Digitale Verwaltung: Es ist Zeit für „The Great Reset“

Um der Digitalisierung der Verwaltung endlich Schwung zu verleihen, ist für Robert Müller-Török, Professor für E-Government, ein Neustart nötig. Im Expertenbeitrag erklärt er, welche Strukturen sich dafür grundlegend ändern müssten. 

Neustart bitte: Unkoordinierte Digitalprojekte anhalten, ist für E-Government-Experte Müller-Török jetzt geboten.

Kristijan - stock.adobe.com)

Am 31. Dezember 2022 hätte die gesamte deutsche Verwaltung digitalisiert sein müssen. Paragraf 1 des Onlinezugangsgesetz (OZG) lässt da keinen Interpretationsspielraum. Ebenso wenig Interpretationsspielraum bieten die vielen Rankings der EU, UNO und OECD: Deutschland ist, was Verwaltungsdigitalisierung betrifft, der kranke Mann Europas.

Bezeichnend hierfür ist der Auftritt des Bundesministers Cem Özdemir (Grüne) auf der Smart Country Convention 2023, wo er berichtete: „Ich war neulich zum zweiten Mal in der Ukraine und ich war geflasht, dass die eine Behörden App haben, die für den digitalen Führerschein ebenso funktioniert wie für die Steuererklärung“. Und: „Wir sollten von unserem hohen Ross heruntersteigen und uns ansehen, wie die Ukraine Verwaltungsdigitalisierung macht“.

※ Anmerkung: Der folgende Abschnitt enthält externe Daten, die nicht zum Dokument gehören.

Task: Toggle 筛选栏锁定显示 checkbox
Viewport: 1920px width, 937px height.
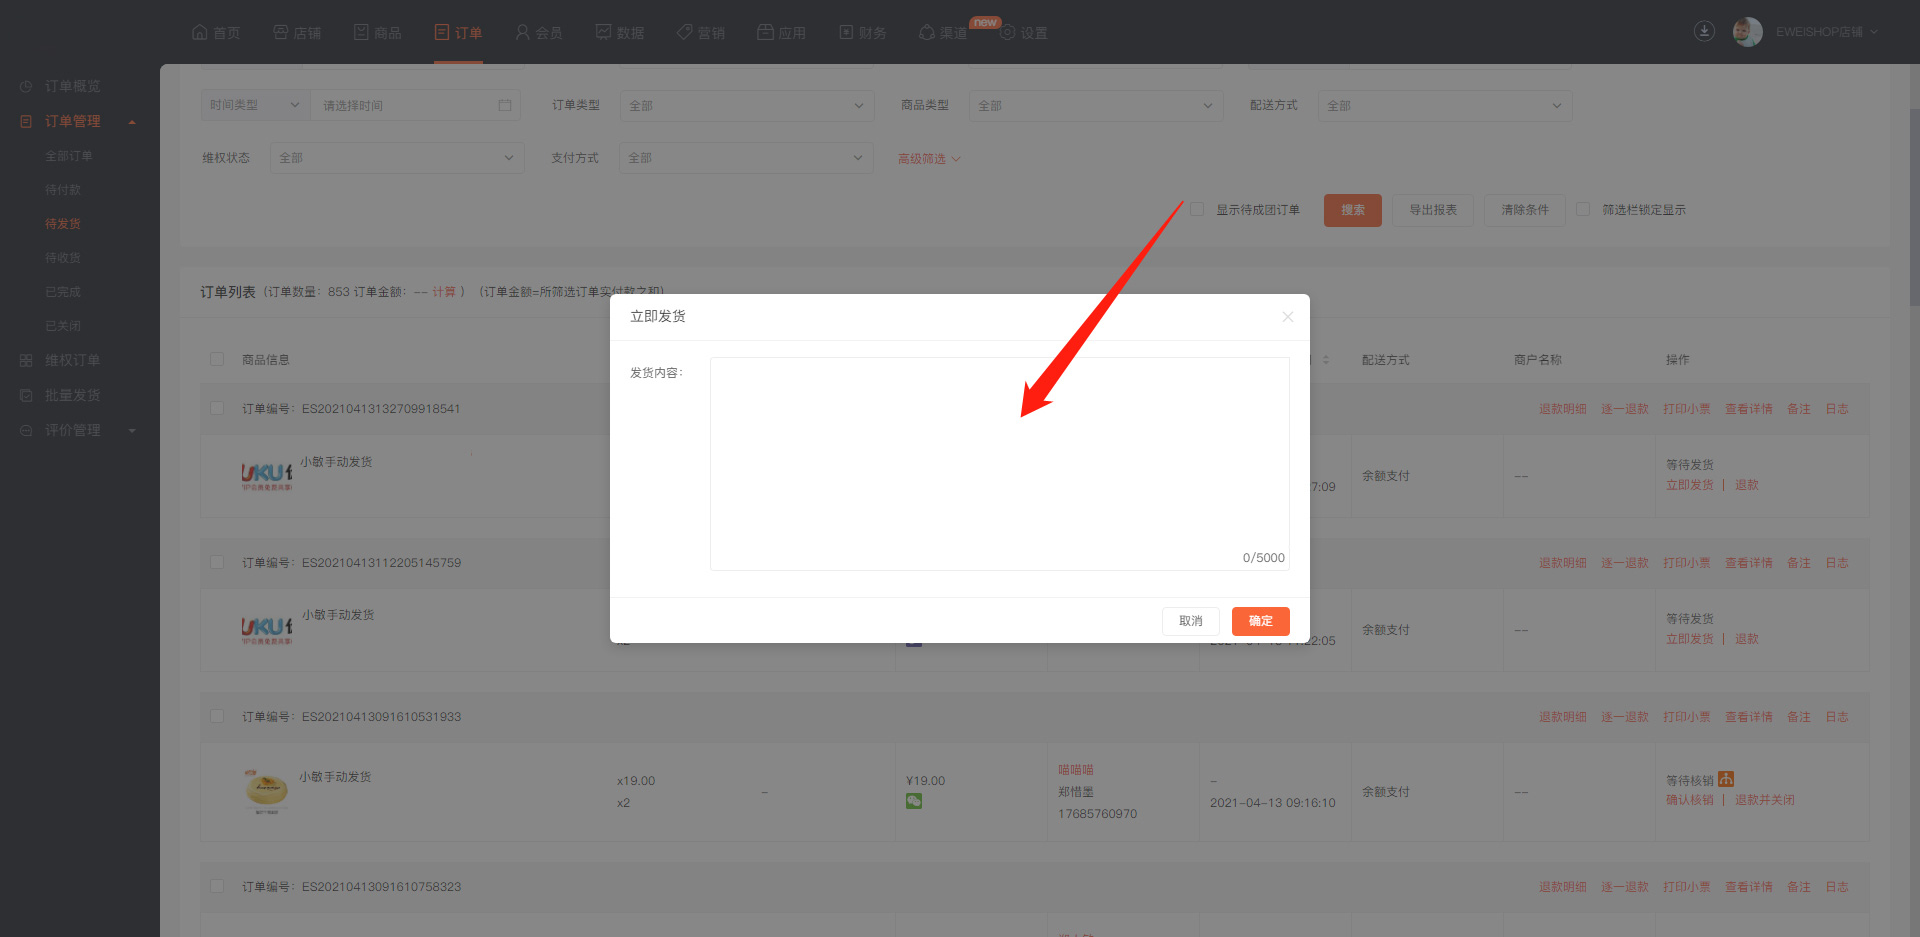Action: (x=1583, y=210)
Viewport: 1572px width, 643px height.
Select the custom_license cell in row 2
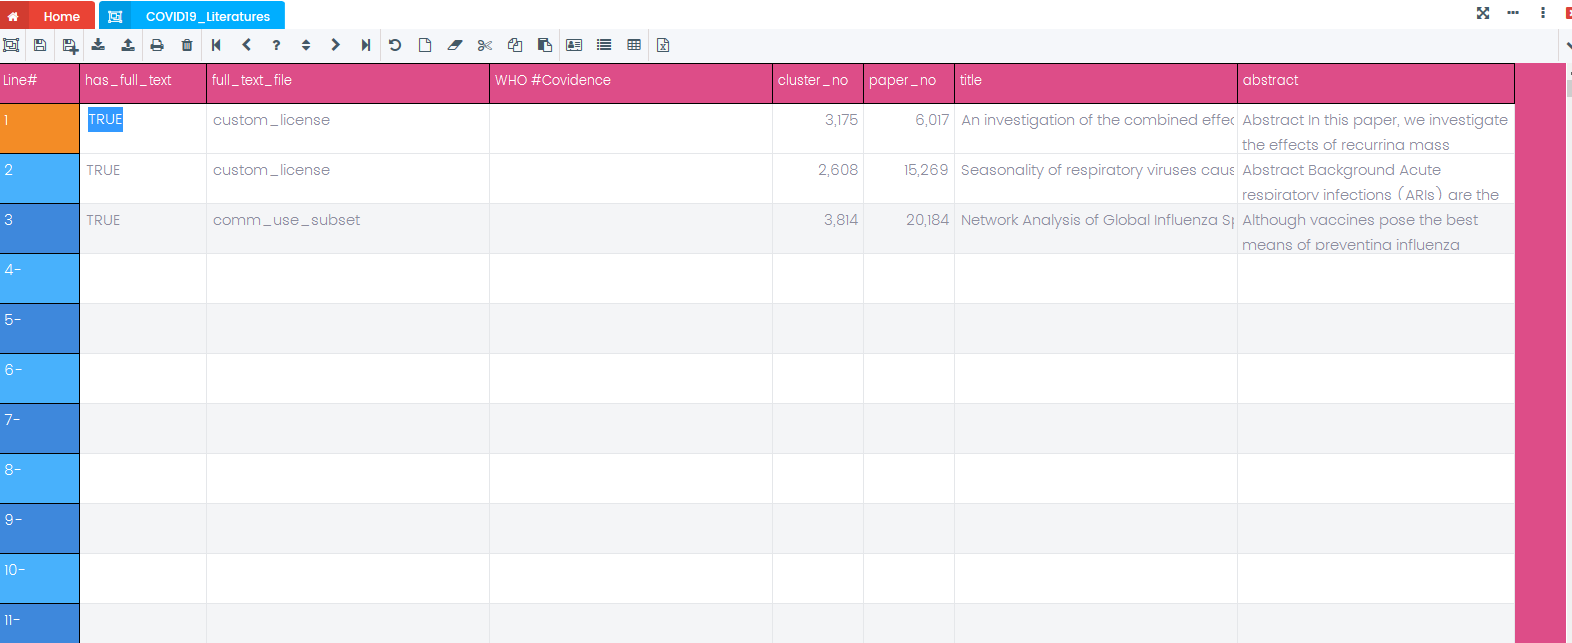point(271,170)
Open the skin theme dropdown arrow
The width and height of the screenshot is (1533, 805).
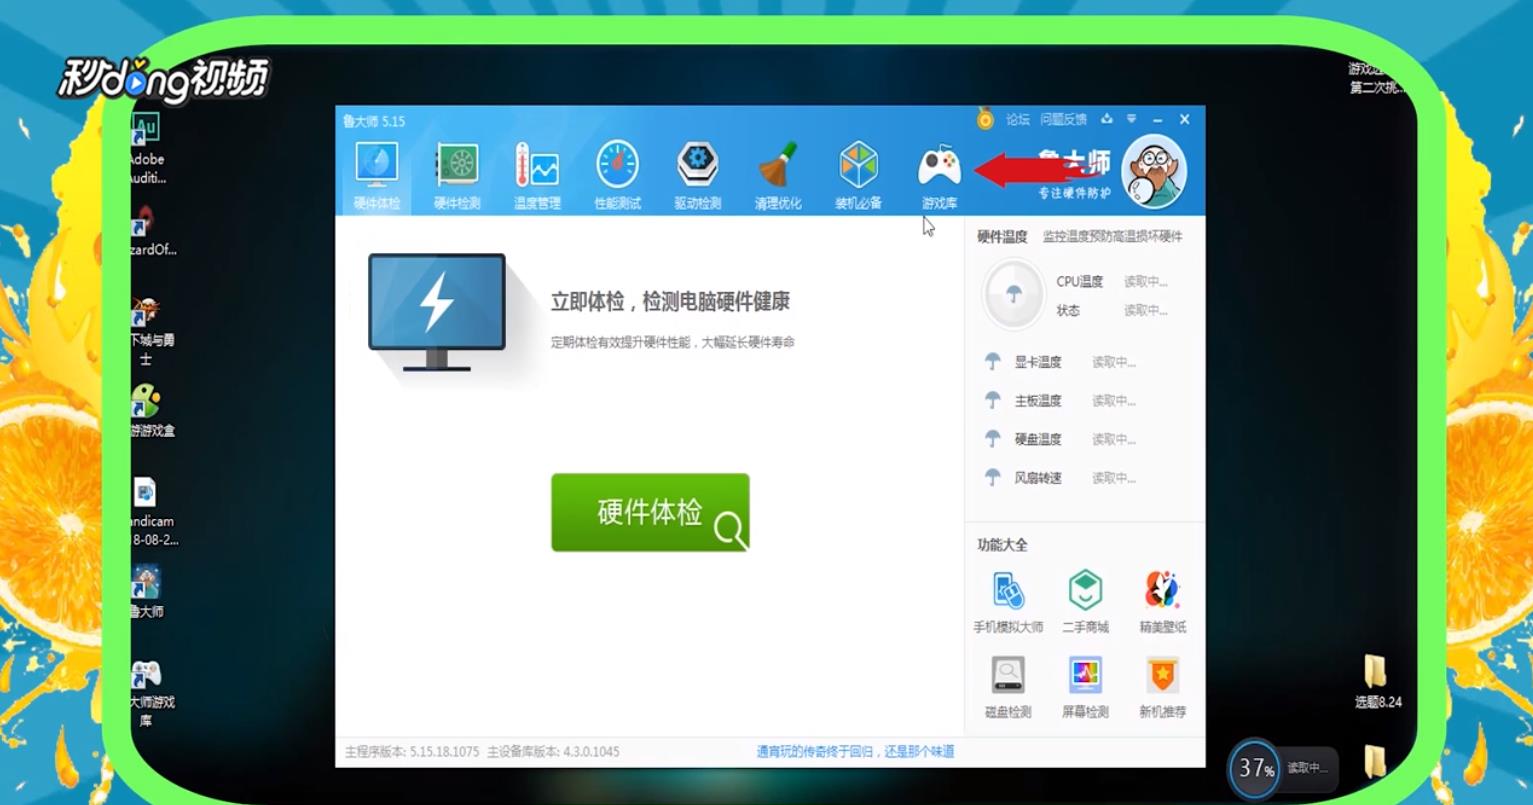point(1131,119)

Hochgradig riskante nationale Alleingänge

Die Kommunen bemühen sich redlich, leiden aber darunter, dass es Bund und Länder seit Jahrzehnten nicht schaffen, die primitivsten Grundlagen für eine digitalisierte Verwaltung zu schaffen, ohne die es nicht geht: Zuerst braucht es einheitliche und zentrale Register. Circa fünfeinhalbtausend Melderegister sind im 21. Jahrhundert eine Absurdität. Sie beizubehalten, verunmöglicht Verwaltungsdigitalisierung bis ins 22. Jahrhundert. So schreibt dieser Tage die Computerzeitschrift „c’t“, dass Datenschutzbedenken und Differenzen zwischen Bund und Ländern das Projekt Registermodernisierung scheitern lassen. Dazu hochgradig riskante nationale Alleingänge wie das „Datenschutzcockpit“ werden das Projekt so verkomplizieren, dass es, genau wie das Projekt „Entwicklung eines bundeseinheitlichen Datenbankgrundbuches“, auch nach 20 Jahren nicht fertig sein wird.

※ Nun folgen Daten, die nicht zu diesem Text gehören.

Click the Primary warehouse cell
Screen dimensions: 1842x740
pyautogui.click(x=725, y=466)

Zum Zweiten ist eine einheitliche und verbreitete Elektronische Identität (eID) samt qualifizierter elektronischer Signatur nötig, die für den Bürger gratis und leicht zu bedienen ist. Die Österreicher feierten 2023 20 Jahre Bürgerkarte und kürzlich 15 Jahre Handysignatur. Beide haben Nutzerzahlen, an welche die 2010 eingeführte und seither notleidende eID/nPA nicht herankommt.

Drittens braucht es einheitliche Gesetze: 17 allgemeine und unterschiedliche Verwaltungsverfahrens- beziehungsweise –zustellgesetze sind Digitalisierungsbremsen.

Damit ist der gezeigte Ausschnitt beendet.